#### Reading passage:
───

# I'm not "in love" anymore



## vthokie (Oct 24, 2011)

It has been a year since I found out that my husband was having an affair. I'll be the first to admit that I wasn't paying enough attention to him or fulfilling his emotional needs but I was pregnant, recovering from a mild-stroke, and grieving the loss of my grandmother. Even after I'd confronted the other woman he continued to deny the affair and lie in my face for a week. He finally admitted it but made it seem like she was the aggressor and he'd been the victim of a wanton woman. Anyway, I have genuinely forgiven him but I still have a difficult time trusting him. He wants me to be head over heels in love with him and crazy about him but I'm not . . . right now. He's a minister and counselor so he always tries to "counsel" me during conversations and blames me for our current martial purgatory - if only you were in love with me we'd be perfect! I still very much love him and I don't want to be w/o him but I'm very unhappy with where we are right now. Because he is a minister he spends A LOT of time away and with other women. I should also mention that he's in the military and suffers from PTSD. This makes him very confrontational (not physically abusive though) sometimes. I've a very passive person by nature so a lot of times I completely shut down from his verbal assaults. He refuses to go to counseling because he thinks it won't help and because he's afraid it could get back to the church. What am I supposed to do? I have two young children (4 yo and 1 yo) and I'd really love for them to have a healthy happy family unit.


----------



## Almostrecovered (Jul 14, 2011)

well if he's blaming you then he's a horrible counselor

recovery from an affair takes 2-5 years IF it was done in a proper fashion which it doesnt like it has


----------



## A Bit Much (Sep 14, 2011)

vthokie said:


> It has been a year since I found out that my husband was having an affair. I'll be the first to admit that I wasn't paying enough attention to him or fulfilling his emotional needs but I was pregnant, recovering from a mild-stroke, and grieving the loss of my grandmother. Even after I'd confronted the other woman he continued to deny the affair and lie in my face for a week. He finally admitted it but made it seem like she was the aggressor and he'd been the victim of a wanton woman. Anyway, I have genuinely forgiven him but I still have a difficult time trusting him. He wants me to be head over heels in love with him and crazy about him but I'm not . . . right now. He's a minister and counselor so he always tries to "counsel" me during conversations and blames me for our current martial purgatory - if only you were in love with me we'd be perfect! I still very much love him and I don't want to be w/o him but I'm very unhappy with where we are right now. Because he is a minister he spends A LOT of time away and with other women. I should also mention that he's in the military and suffers from PTSD. This makes him very confrontational (not physically abusive though) sometimes. I've a very passive person by nature so a lot of times I completely shut down from his verbal assaults. He refuses to go to counseling because he thinks it won't help and because he's afraid it could get back to the church. *What am I supposed to do?* I have two young children (4 yo and 1 yo) and I'd really love for them to have a healthy happy family unit.


I'd tell him I can't give him what he wants. If forgiveness isn't enough, then you can't make him happy. Right now that's all you have... he had an affair, he lied to you and now he wants you to carry on like it never happened. If he wants things to go back to the way they were, then he needs to invest in a time machine and UNDO his deed.


----------



## This is me (May 4, 2011)

───

#### Given data:
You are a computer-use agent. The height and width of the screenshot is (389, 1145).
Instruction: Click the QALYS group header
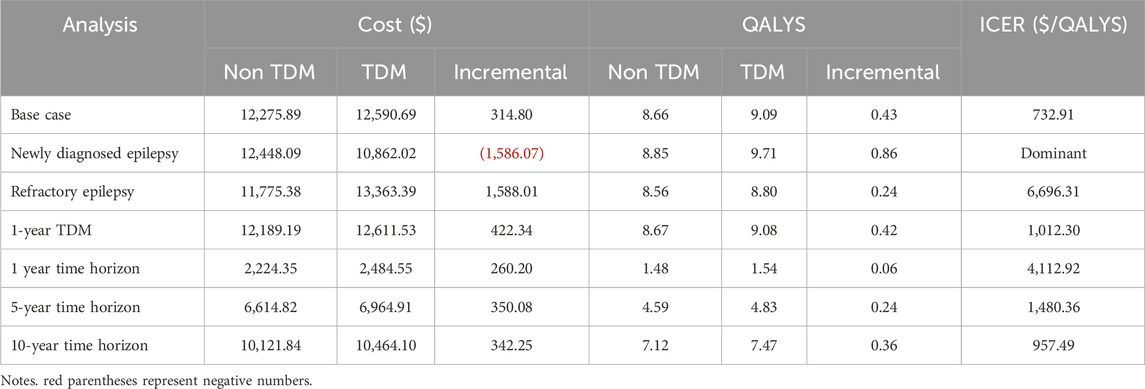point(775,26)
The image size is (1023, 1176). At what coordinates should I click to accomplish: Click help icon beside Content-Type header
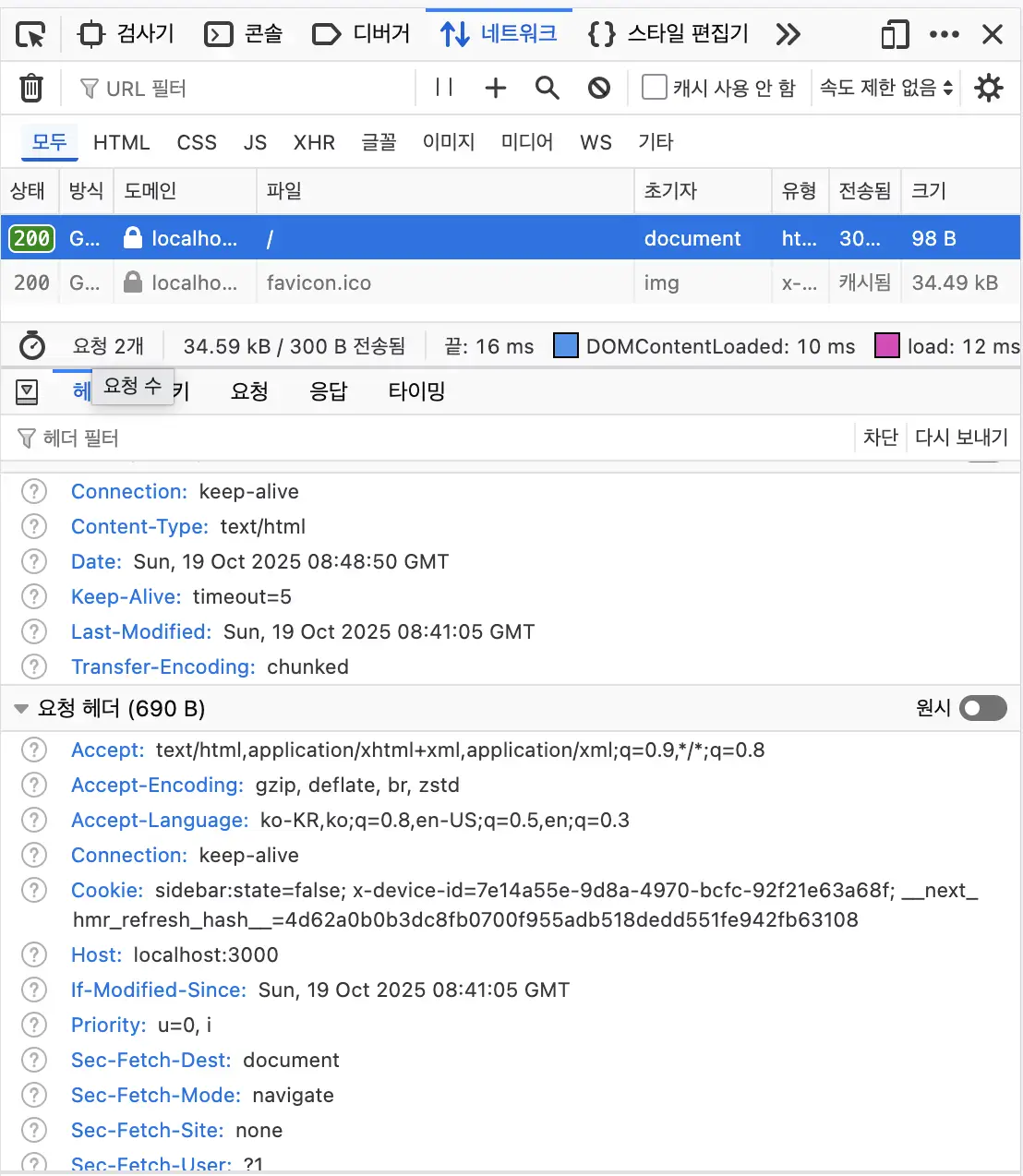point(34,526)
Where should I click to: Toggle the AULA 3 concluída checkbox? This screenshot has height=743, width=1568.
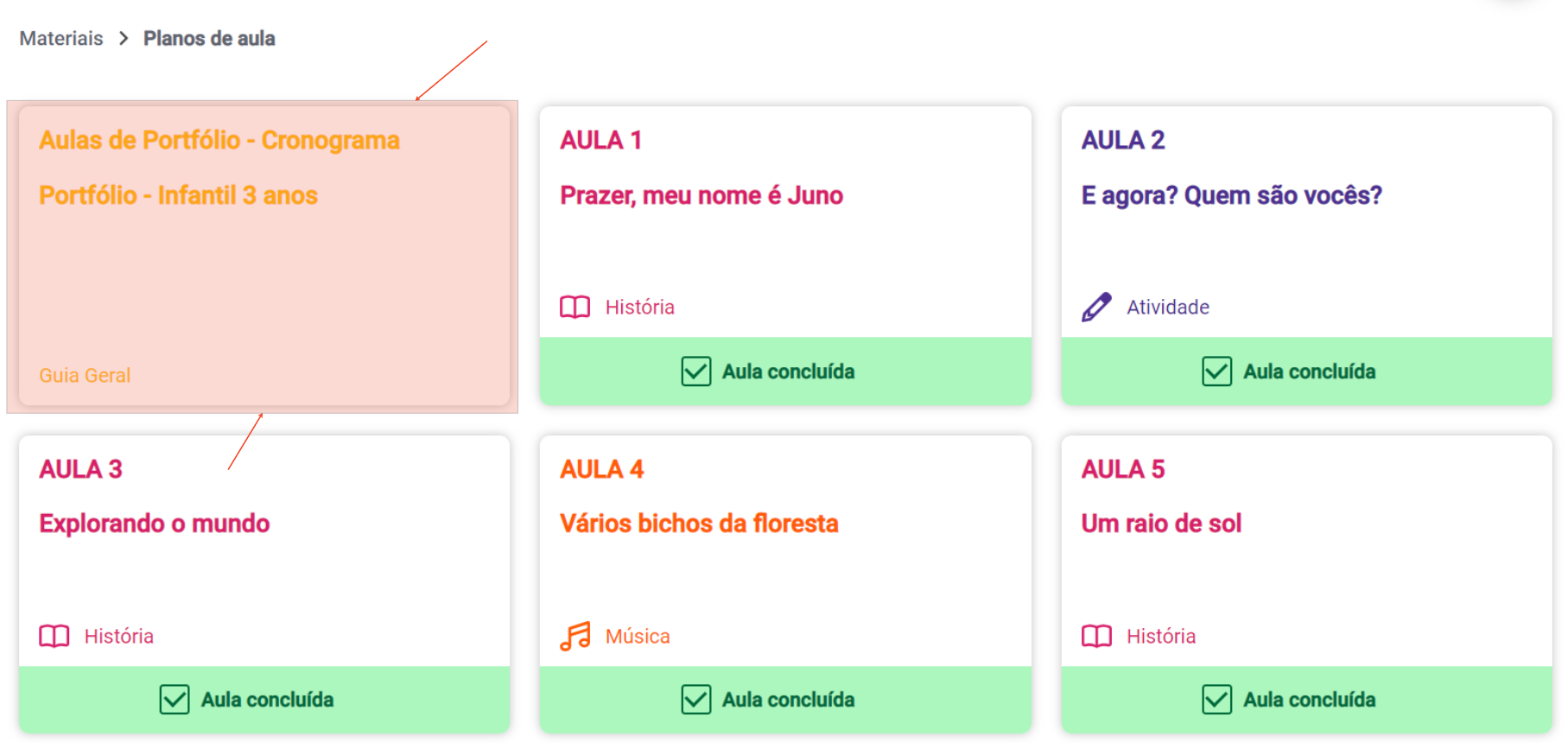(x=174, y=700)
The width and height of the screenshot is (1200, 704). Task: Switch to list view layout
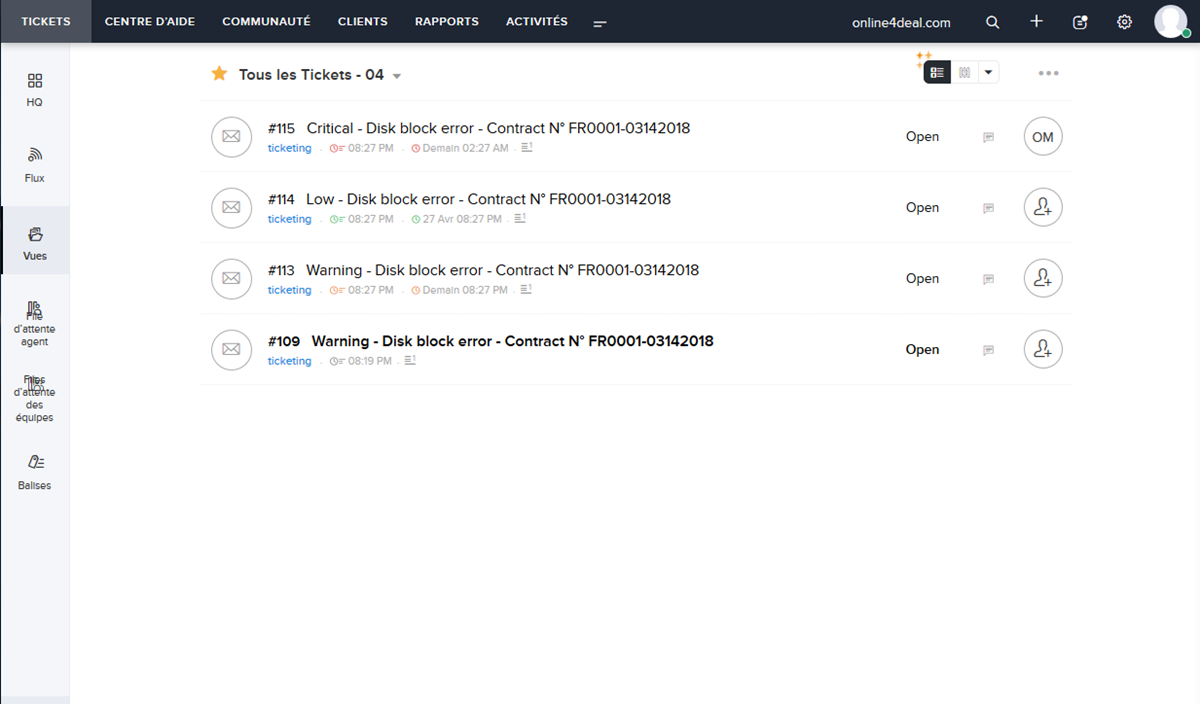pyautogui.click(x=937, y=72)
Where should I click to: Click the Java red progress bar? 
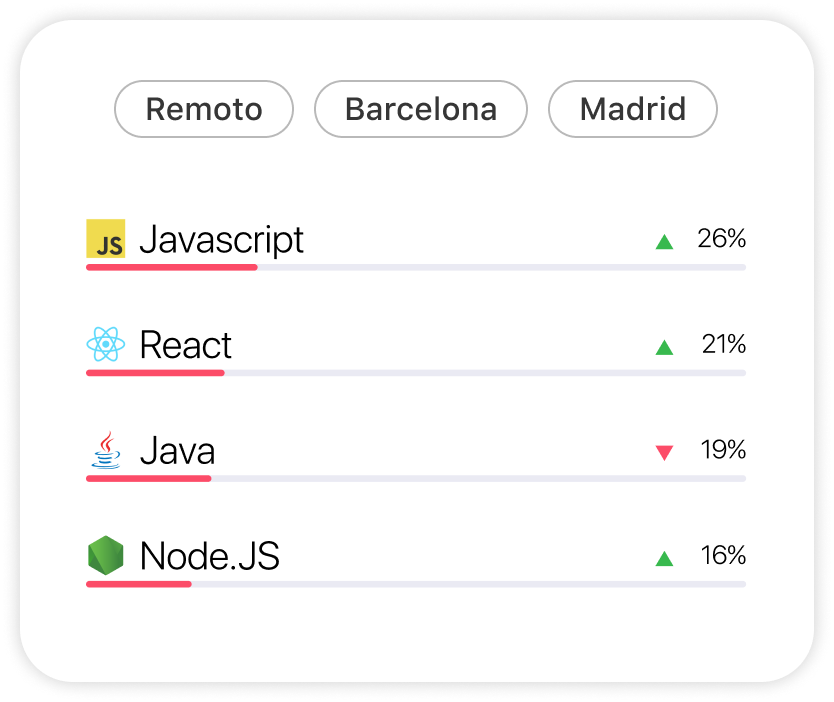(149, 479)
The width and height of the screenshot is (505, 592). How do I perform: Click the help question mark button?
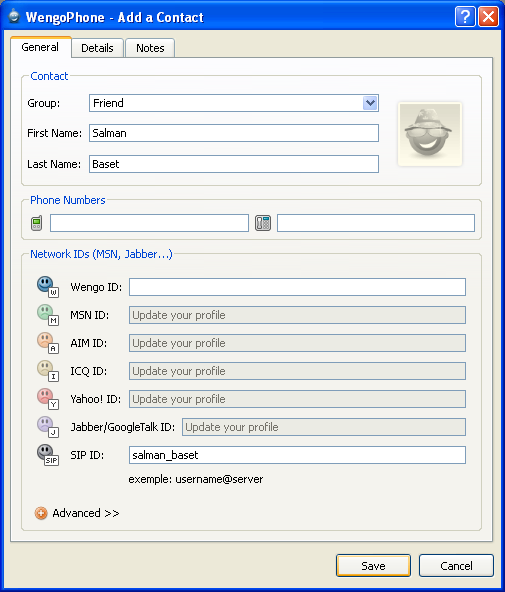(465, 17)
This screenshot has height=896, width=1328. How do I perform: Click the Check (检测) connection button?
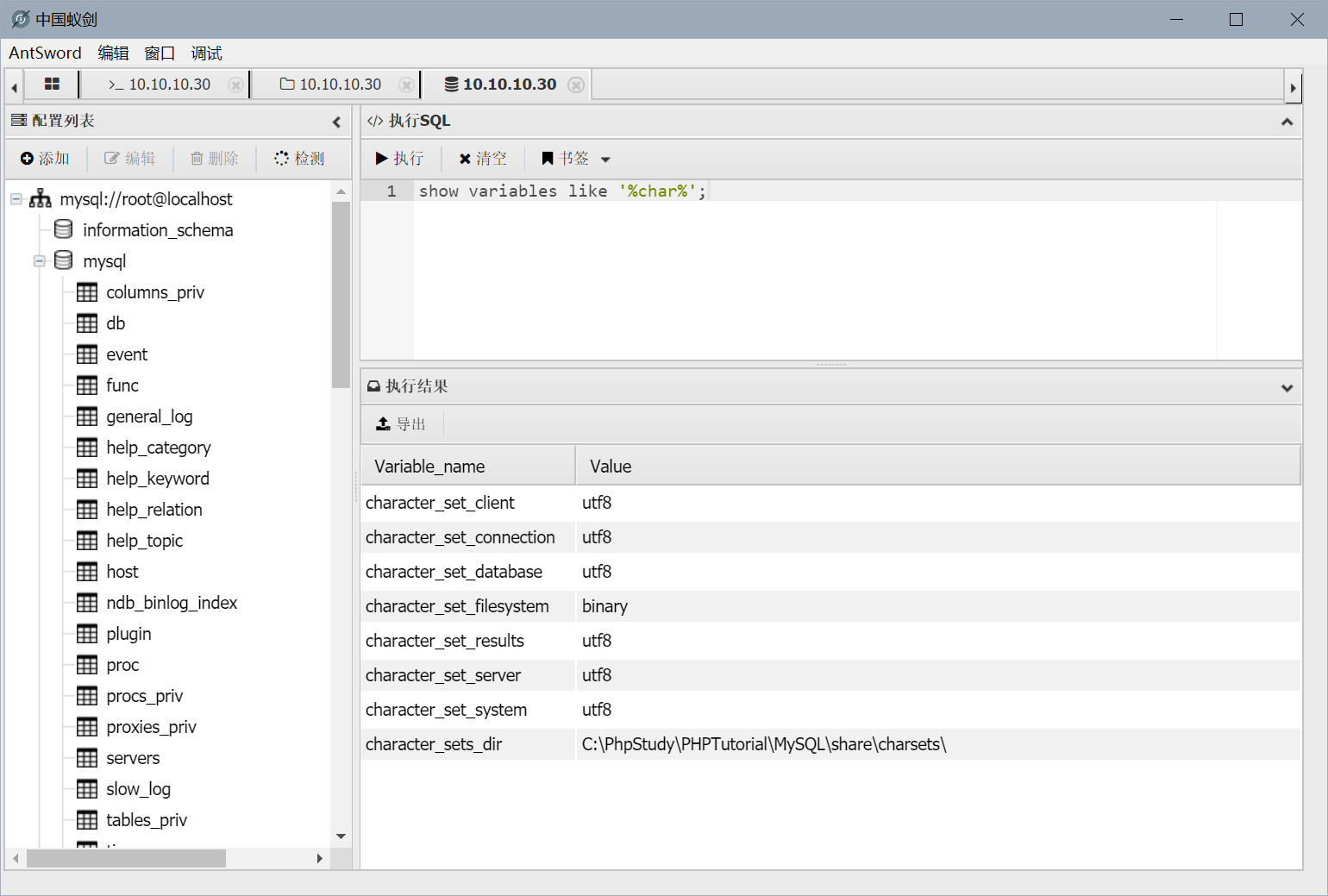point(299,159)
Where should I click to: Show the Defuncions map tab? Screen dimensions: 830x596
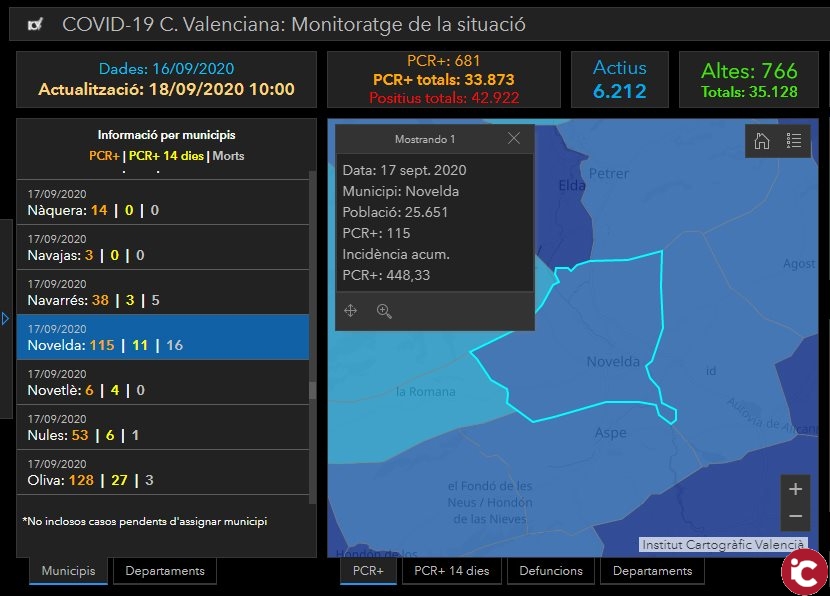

───

#### Tasks for this exercise:
1. Swap "screenshot" for "screen capture" in the records, from their first line through the line that contains "pyautogui.click(x=937, y=72)", and leave every other word unchanged. Omit the pictures from your answer.
2. Pick up the forum thread about a husband's affair where it stops and write the next part.
The text and the records are unrelated to each other.

#### Outputs:
1.
You are a computer-use agent. The height and width of the screen capture is (389, 1145).
Instruction: Click the QALYS group header
point(775,26)
The image size is (1023, 1176). At what coordinates should I click to accomplish: Click help icon beside Content-Type header
point(34,526)
Where should I click to: Toggle the AULA 3 concluída checkbox? This screen capture has height=743, width=1568.
(x=174, y=700)
The width and height of the screen capture is (1200, 704). Task: Switch to list view layout
pyautogui.click(x=937, y=72)

2.
A counselor and minister?


----------



## Shaggy (Jul 17, 2011)

A counselor, a minister, and a lying cheat.
This guy is a complete hypocrite isn't he. Oh, and instead of atoning for his cheating, he demands you be a more lovng wife.

I'll be straight here. Most men aren't like this guy. He sounds like a thug who has no morals. He obviously thinks he does, but his actions show clearly he is lacking the core of a good man.

A minister who cheats, is no minister. They are just saying words they themselves neither understand nor believe.

I'd divorce him before any more women "force" him to cheat again.
_Posted via Mobile Device_


----------



## vthokie (Oct 24, 2011)

A Bit Much said:


> I'd tell him I can't give him what he wants. If forgiveness isn't enough, then you can't make him happy. Right now that's all you have... he had an affair, he lied to you and now he wants you to carry on like it never happened. If he wants things to go back to the way they were, then he needs to invest in a time machine and UNDO his deed.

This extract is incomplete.